"Hepsini!" dedi. Telefonun ne zararı var? Hepimiz telefonlarımızıda bıraktık. Burası baya karanlıktı sadece yukarıda bulunan kırımızı ışık aydınlatıyordu.

Tül gibi olan yerden içeri girdik. Yine ses gelmişti. "Hiçbir detayı kaçırma!"

Aslı Enes'e sarılmıştı. Mert ve Ayla kol kola girmişlerdi. Ben de Yiğit'in elini tutmuştum. "Korkuyor musun?"

"Pek değil." dedim. Buradan çıkmamız için bulmaca gibi bir şey çözmemiz gerekiyordu galiba? Etrafına iyi bak dedi yukarıdaki.

"Etrafa bakın." dedim. Yanımızda ki duvarda ful maske vardı. Ve hepsi ayrı renklerdi. Bu mu?

"Lan kapıyı kapattılar!" dedi Enes. Ben kahkaha attım.

"Etrafında ki yazılara dikkat et!"

"Ruh kardeş, burada yazı yok." dedi Ayla.
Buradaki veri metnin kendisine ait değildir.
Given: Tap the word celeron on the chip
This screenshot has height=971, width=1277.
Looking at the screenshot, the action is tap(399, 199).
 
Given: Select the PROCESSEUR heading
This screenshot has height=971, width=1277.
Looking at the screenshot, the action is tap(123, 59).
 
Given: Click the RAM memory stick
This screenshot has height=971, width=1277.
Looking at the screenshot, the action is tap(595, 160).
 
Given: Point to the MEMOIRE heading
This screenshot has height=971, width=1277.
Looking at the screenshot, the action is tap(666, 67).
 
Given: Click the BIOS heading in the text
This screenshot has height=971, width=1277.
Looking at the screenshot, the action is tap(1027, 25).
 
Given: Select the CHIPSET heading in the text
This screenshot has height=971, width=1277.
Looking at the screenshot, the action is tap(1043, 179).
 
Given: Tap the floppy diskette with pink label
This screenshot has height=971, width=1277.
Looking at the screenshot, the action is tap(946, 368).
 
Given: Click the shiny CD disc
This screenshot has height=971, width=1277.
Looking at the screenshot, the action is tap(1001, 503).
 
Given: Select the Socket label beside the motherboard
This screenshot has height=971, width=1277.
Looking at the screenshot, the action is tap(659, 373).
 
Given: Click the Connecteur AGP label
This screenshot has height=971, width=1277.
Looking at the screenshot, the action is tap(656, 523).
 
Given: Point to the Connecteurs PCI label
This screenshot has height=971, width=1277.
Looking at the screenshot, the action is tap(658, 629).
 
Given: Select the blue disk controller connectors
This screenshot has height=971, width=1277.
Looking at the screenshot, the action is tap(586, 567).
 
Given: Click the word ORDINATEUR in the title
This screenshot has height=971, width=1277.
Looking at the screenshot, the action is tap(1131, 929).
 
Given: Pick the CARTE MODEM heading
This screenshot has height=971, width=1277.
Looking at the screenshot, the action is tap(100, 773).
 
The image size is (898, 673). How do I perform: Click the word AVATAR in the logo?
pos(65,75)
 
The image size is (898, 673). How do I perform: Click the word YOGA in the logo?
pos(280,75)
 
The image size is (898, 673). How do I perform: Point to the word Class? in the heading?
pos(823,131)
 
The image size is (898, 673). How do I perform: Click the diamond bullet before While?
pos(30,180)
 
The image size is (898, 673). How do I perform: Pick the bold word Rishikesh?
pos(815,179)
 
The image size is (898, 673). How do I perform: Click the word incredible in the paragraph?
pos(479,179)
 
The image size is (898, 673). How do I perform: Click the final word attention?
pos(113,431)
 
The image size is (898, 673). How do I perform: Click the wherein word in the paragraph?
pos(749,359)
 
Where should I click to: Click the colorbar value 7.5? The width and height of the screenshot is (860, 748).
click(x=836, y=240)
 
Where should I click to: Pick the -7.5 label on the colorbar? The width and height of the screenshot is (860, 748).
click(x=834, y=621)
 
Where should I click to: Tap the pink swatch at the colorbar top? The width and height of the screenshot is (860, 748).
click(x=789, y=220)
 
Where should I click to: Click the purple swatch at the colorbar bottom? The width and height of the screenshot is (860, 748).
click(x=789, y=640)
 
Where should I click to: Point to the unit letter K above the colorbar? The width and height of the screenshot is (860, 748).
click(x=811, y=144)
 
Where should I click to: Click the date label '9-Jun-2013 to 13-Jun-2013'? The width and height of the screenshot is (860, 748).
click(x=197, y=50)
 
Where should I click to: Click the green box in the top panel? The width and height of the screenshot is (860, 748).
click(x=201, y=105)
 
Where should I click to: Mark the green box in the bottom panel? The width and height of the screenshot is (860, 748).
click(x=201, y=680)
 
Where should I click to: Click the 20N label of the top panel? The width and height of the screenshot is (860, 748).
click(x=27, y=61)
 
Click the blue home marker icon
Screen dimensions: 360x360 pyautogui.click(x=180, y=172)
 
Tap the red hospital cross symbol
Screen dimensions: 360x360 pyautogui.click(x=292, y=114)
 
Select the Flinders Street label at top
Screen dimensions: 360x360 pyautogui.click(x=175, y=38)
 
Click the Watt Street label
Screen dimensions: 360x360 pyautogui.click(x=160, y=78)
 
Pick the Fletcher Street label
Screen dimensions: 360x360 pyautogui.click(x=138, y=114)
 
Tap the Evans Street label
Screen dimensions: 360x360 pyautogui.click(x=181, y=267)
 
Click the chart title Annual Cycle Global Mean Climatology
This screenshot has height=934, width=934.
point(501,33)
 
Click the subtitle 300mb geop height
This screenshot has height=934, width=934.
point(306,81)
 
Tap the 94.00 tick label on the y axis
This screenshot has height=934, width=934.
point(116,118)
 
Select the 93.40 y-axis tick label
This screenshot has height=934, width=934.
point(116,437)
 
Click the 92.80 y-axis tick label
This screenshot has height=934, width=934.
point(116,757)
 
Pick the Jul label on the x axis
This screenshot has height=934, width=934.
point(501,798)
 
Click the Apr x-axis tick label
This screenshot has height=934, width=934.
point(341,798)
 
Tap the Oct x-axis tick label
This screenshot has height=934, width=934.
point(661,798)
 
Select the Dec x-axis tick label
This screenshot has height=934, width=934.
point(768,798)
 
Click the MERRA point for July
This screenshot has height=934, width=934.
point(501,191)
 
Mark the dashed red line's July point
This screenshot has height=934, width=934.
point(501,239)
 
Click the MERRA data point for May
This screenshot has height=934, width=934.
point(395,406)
Etrafa baktım ve duvarda yapışık olan beyaz kağıda baktım.

"Maskelere dokunmayın diyor." dedim. Sonra Yiğit'e baktım. Maskeye dokunmakla kalmamış yüzüne takmıştı. Gülerek yanına gittim ve elinden maskeyi aldım. "Bak ruhu kızdırma, hortlak tarafından kaçırılmak istemiyorum ben!" dedim.

Beni kolları arasına sardı. "Vermem ben seni." dedi. Kolları arasında çıktım ve ona kaşlarımı çatarak baktım.

"Yatta da beni denize düşürmüyordun!" dedim.  Biz kendi aramızda tartışırken. Tekrar ses geldi. "Kırmızı maskeleri saymak ile başla!"

"Mert nerede?" dedim. Aniden arkamdan biri dokunca bağırdım. "Allah belanı versin!" Mert kahkaha attı ve oturduğu yerden kalktı.

Aslı çoktan maskeleri saymıştı. "Sekiz tane var ruh abi." dedi.

"Diğerlerinide say!"

Hızlıca mavi maskeleri saydım. "Altı tane." Yiğit'de sarı olanları saymıştı. Ayla'da yeşil maskeleri saydı.

"Sekiz kırmızı, altı mavi, dört sarı, iki tanede yeşil maske var." dedim yukarı doğru. Sesim gidiyordur galiba.

"Işıkları takip et ve şifreyi gir!"  Başımı çevirdim ve ışık olan yere yürüdüm. Halat vardı. "Buna tırmanacağız galiba." dedim ve kendimi çektim. Sonra dar bir merdiven çıkmıştı. Hemen çıkmaya başladım. Enes bağırıyordu.

"Lan beni arkada bırakmayın!" dedi. Kahkaha attım ama merdivenin altından gelen ses ile sustum. Karşımda ki kapıya baktım. "Kapı var burada!"

Yiğit aşağıdan bağırdı. "Maske sayıları şifre. Sekiz, atlı, dört ve iki." dedi. Hemen yazdım ve kapıyı açtım.

Önce ben içeri girdim. Sonra diğerleri girmişti. Aslı duvardaki kağıtta yazanları okudu ve yanımıza geldi. "Bin sekiz yüz yetmiş altı yazıyor. Şu kapının şifresi bu." dedi ve hemen şifreyi yazdı. Kapı açılmıştı.

"Burada bir kapı daha var." dedi Mert.

"Yiğit sen aç." dedim ve öne ittirdim. Başını salladı ve kapıya doğru gitti. "Bunun şifresi ne?"

Ruh kardeş yukarıdan sayıyı söyledi. "Sekiz, beş, altı ve iki!" Yiğit dediği şifreyi yazarken ben yanına gittim.

Kapı açılınca aniden üzerimize beyaz bir şey gelince çığlık attım ve geriye koştum. Ayla korkudan yere düşmüştü. Üzerimize gelmesi önemli değildi ama elektrik vermişti. Yiğit bile korkmuştu.

Beyaz hortlak sağ tarafta olan merdivenden yukarı çıkmıştı. Başımı uzattım ve baktım. "Gitti gelin." Hep beraber içeri geçtik.

Çark vardı ve onu çevirecektik. Yiğit çarkın başına geçti ve çevirdi. "Sekiz, beş, sıfır, yedi. Ne işimize yarayacak bu?" dedim.